Goal of the exercise
The required output is the exact run of lines from the one that contains "The height and" to the end of the data, with every picture left out.

Exercise data
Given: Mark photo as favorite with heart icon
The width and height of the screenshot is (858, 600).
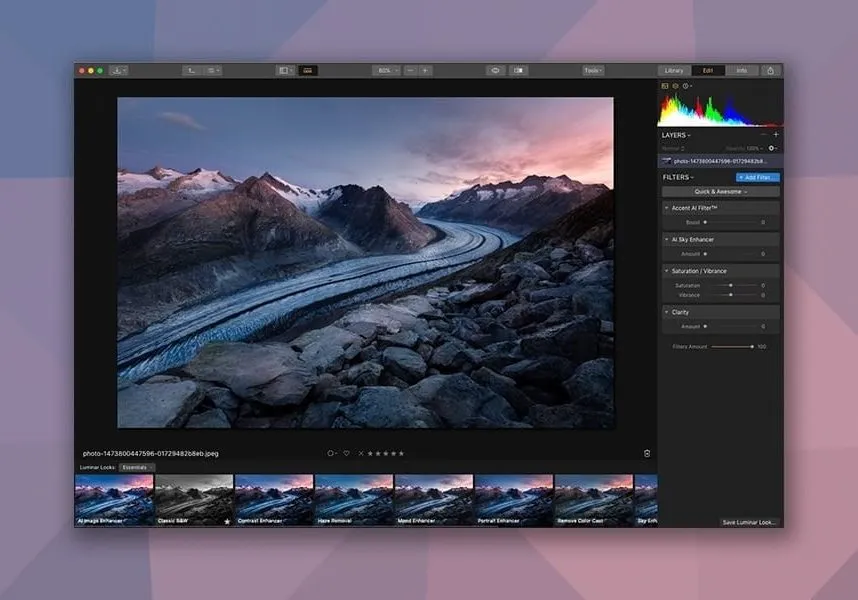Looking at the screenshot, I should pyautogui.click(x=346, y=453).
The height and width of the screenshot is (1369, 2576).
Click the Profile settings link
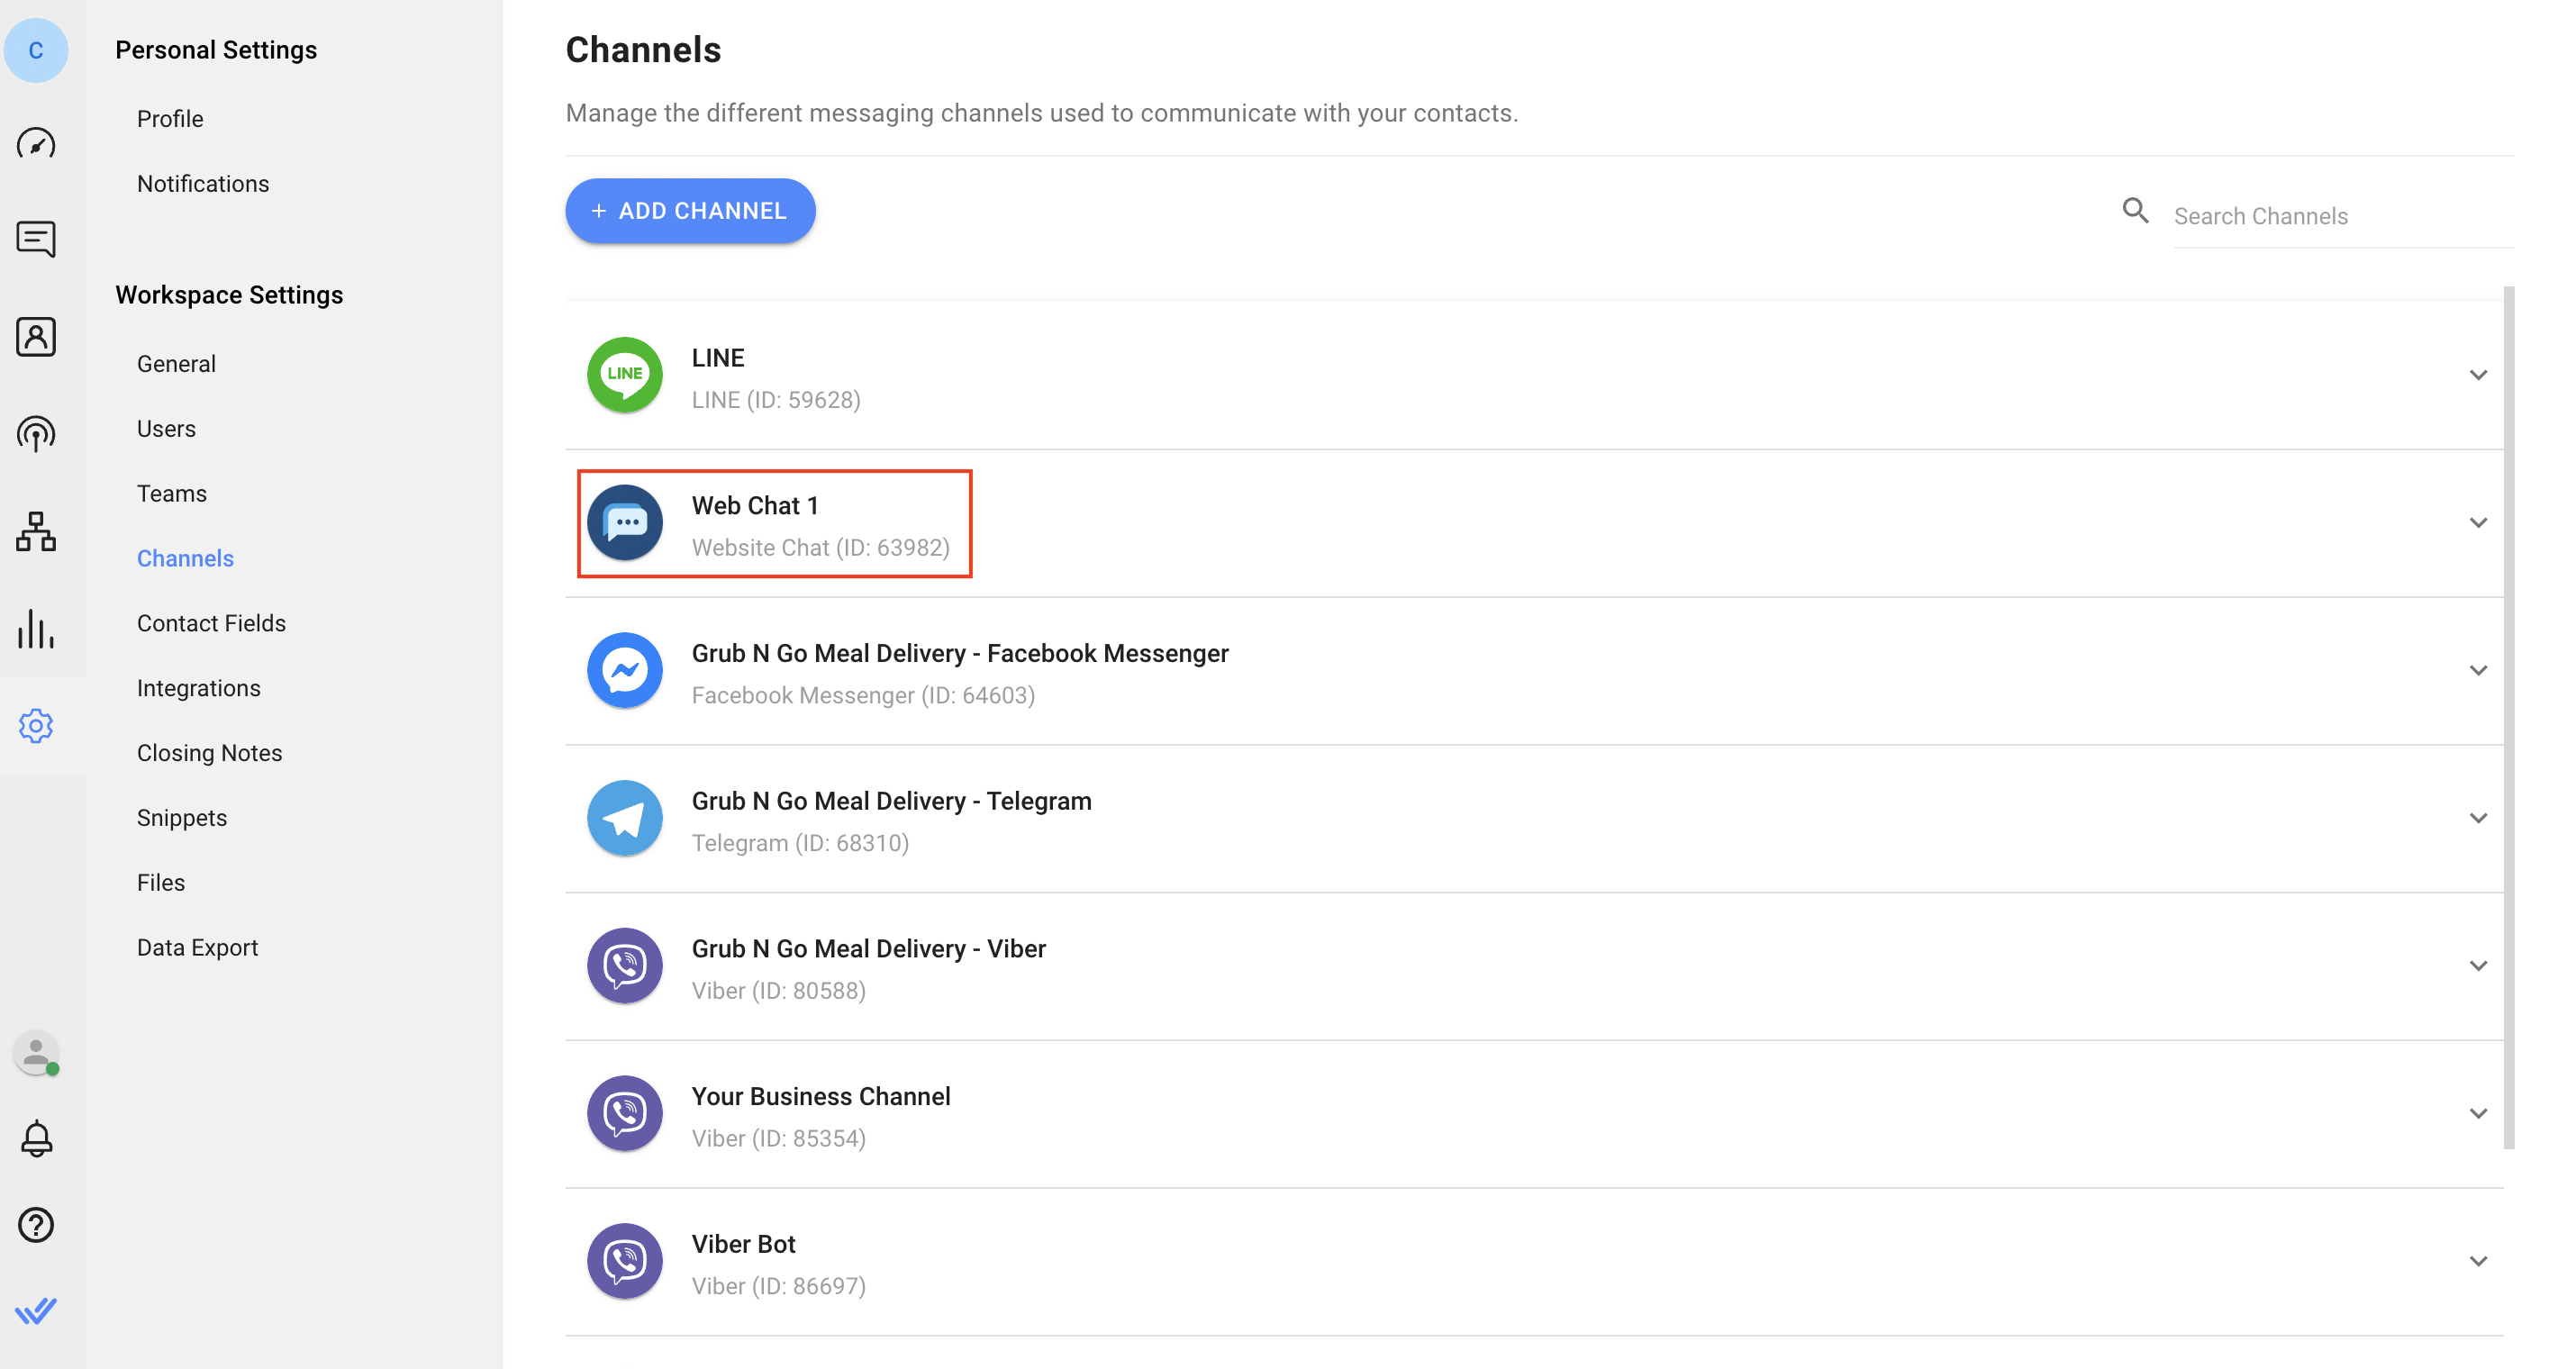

Solved problem
The height and width of the screenshot is (1369, 2576).
Click the Profile settings link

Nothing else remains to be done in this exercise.